The entries below are to be copied exactly, with nothing left out.

━━━━

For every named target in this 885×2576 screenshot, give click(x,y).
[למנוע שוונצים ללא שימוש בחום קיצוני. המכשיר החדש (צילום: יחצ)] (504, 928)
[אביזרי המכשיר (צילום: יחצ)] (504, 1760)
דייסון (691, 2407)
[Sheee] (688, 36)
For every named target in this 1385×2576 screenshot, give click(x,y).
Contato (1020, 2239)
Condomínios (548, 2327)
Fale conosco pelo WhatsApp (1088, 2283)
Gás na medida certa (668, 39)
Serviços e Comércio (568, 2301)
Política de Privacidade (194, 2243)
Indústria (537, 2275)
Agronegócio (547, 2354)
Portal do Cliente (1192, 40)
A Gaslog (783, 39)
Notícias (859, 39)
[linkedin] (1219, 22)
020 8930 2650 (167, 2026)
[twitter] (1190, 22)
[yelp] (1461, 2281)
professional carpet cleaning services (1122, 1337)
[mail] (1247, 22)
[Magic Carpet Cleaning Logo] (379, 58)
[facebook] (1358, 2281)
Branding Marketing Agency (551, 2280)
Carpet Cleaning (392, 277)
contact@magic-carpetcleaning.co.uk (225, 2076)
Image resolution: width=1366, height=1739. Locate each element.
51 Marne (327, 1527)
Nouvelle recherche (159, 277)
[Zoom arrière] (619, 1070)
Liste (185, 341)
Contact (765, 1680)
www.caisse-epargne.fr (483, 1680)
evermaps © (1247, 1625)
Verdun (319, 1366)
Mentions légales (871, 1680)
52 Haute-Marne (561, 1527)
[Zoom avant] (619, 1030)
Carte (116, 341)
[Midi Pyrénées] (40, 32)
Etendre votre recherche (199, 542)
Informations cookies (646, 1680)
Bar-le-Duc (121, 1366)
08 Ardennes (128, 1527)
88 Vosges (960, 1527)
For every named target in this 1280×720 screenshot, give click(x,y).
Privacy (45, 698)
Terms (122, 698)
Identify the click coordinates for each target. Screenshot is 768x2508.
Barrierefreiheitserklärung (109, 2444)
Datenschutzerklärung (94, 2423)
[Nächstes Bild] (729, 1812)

━━━━

### Solution to this task
For every named target in this 885×2576 screenshot, give click(x,y).
[למנוע שוונצים ללא שימוש בחום קיצוני. המכשיר החדש (צילום: יחצ)] (504, 928)
[אביזרי המכשיר (צילום: יחצ)] (504, 1760)
דייסון (691, 2407)
[Sheee] (688, 36)
For every named target in this 1385×2576 screenshot, give click(x,y).
Contato (1020, 2239)
Condomínios (548, 2327)
Fale conosco pelo WhatsApp (1088, 2283)
Gás na medida certa (668, 39)
Serviços e Comércio (568, 2301)
Política de Privacidade (194, 2243)
Indústria (537, 2275)
Agronegócio (547, 2354)
Portal do Cliente (1192, 40)
A Gaslog (783, 39)
Notícias (859, 39)
[linkedin] (1219, 22)
020 8930 2650 (167, 2026)
[twitter] (1190, 22)
[yelp] (1461, 2281)
professional carpet cleaning services (1122, 1337)
[mail] (1247, 22)
[Magic Carpet Cleaning Logo] (379, 58)
[facebook] (1358, 2281)
Branding Marketing Agency (551, 2280)
Carpet Cleaning (392, 277)
contact@magic-carpetcleaning.co.uk (225, 2076)
Image resolution: width=1366, height=1739. Locate each element.
51 Marne (327, 1527)
Nouvelle recherche (159, 277)
[Zoom arrière] (619, 1070)
Liste (185, 341)
Contact (765, 1680)
www.caisse-epargne.fr (483, 1680)
evermaps © (1247, 1625)
Verdun (319, 1366)
Mentions légales (871, 1680)
52 Haute-Marne (561, 1527)
[Zoom avant] (619, 1030)
Carte (116, 341)
[Midi Pyrénées] (40, 32)
Etendre votre recherche (199, 542)
Informations cookies (646, 1680)
Bar-le-Duc (121, 1366)
08 Ardennes (128, 1527)
88 Vosges (960, 1527)
For every named target in this 1280×720 screenshot, give click(x,y).
Privacy (45, 698)
Terms (122, 698)
Identify the click coordinates for each target. Screenshot is 768x2508.
Barrierefreiheitserklärung (109, 2444)
Datenschutzerklärung (94, 2423)
[Nächstes Bild] (729, 1812)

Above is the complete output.